Es un lugar común de muchos libros de texto sobre doctrinas o pensamiento económico, que la escuela de List, llamada “histórica”, se reducía a hacer recuentos interminables de datos históricos, esperando que de este recuento emergería algún patrón de comportamiento de las economías bajo estudio. Pero según nuestro autor no es ese el caso.

En realidad, List buscaba identificar formas y desempeños históricos persistentes, encontrar explicaciones detrás de ellos, extraer teorías de estas explicaciones y, finalmente, aplicar las teorías así construidas a problemas actuales, tomando en cuenta cambios en las circunstancias tecnológicas, institucionales y políticas. “Este enfoque, nos dice, es concreto e inductivo, y contrasta con el enfoque neoclásico hoy dominante, basado en métodos abstractos y deductivos” (p. 6).

En esta tradición, agrega, pueden incluirse autores como Karl Polanyi o E. Shonfield, Sombart o Weber y el Marx de la teoría de la historia, aunque no el de la teoría del valor y la plusvalía. Pero no sólo se trata de autores en la sombra. Alfred Marshall, uno de los padres de la economía neoclásica, decía: (el trabajo de la escuela histórica), “ha hecho más que casi cualquier otra cosa para ampliar nuestras ideas, para aumentar nuestro conocimiento sobre nosotros mismos, y para ayudarnos a comprender el plan central, si así fuera, del Divino gobierno del mundo” (Chang, p. 7).

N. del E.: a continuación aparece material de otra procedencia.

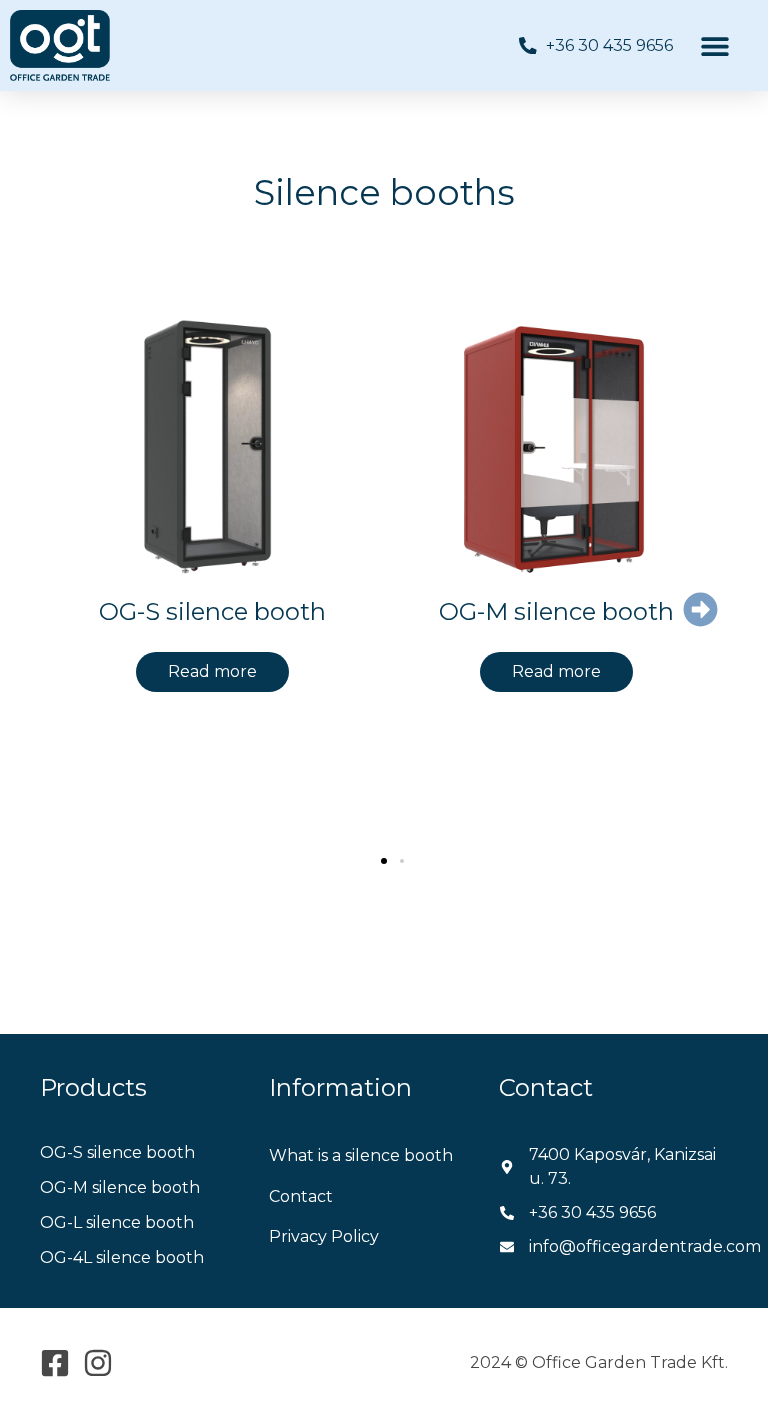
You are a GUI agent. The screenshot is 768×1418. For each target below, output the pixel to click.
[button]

La lista de quienes desde la economía política visitaron y se auxiliaron del enfoque histórico, es amplia y podría desconcertarnos: Bates Clark, Commons, Richard Ely, en Estados Unidos, estudiaron esas teorías y métodos; y, después de la Segunda Guerra Mundial, fue usual recurrir al enfoque histórico para fundar la economía del desarrollo. Lewis, Kusnetz o Rostow, junto con Gerschenkron, Hirschman o Kindleberger, más allá de sus diferencias y aciertos, son algunas de las referencias obligadas. En nuestro medio podríamos citar a Prebisch o a Pinto, a Cardoso y Faletto, Ferrer, Sunkel o Ibarra, pero esta es una historia intelectual y del desarrollo que nos toca hacer a nosotros.

En este lado del globo, en este “extremo occidente” como lo llamara Alan Rouquié, lo que parece haberse impuesto es la copia mala de la abstracción y la deducción, sin elegancia ni ingenio, pero sí con abundante, hasta pueril prepotencia.

A este respecto, Chang generaliza, tal vez demasiado: “Por desgracia, durante las últimas dos décadas incluso la economía del desarrollo y la historia económica -dos subcampos de la economía para los cuales el enfoque histórico es relevante- han sido dominadas por la corriente principal de la economía neoclásica, que de manera categórica rechaza este tipo de razonamiento inductivo. El infortunado resultado de esto ha sido que la discusión actual sobre el diseño de políticas para el desarrollo ha sido peculiarmente ahistórico” (p. 8).

Raramente vemos hoy discusiones basadas en la experiencia histórica de los países hoy desarrollados…ciertamente, hay referencias dispersas a esa historia aquí y allá, pero se basan más a menudo en caracterizaciones muy estilizadas de las experiencias históricas y tienden a referirse sólo a Gran Bretaña y Estados Unidos. Las supuestas historias de libre comercio y libre mercado de estos países, se presentan como ejemplos a seguir por los países en desarrollo. Aun así, estas discusiones de las experiencias americana e inglesa son muy selectivas y, por eso, propician confusión (p. 9).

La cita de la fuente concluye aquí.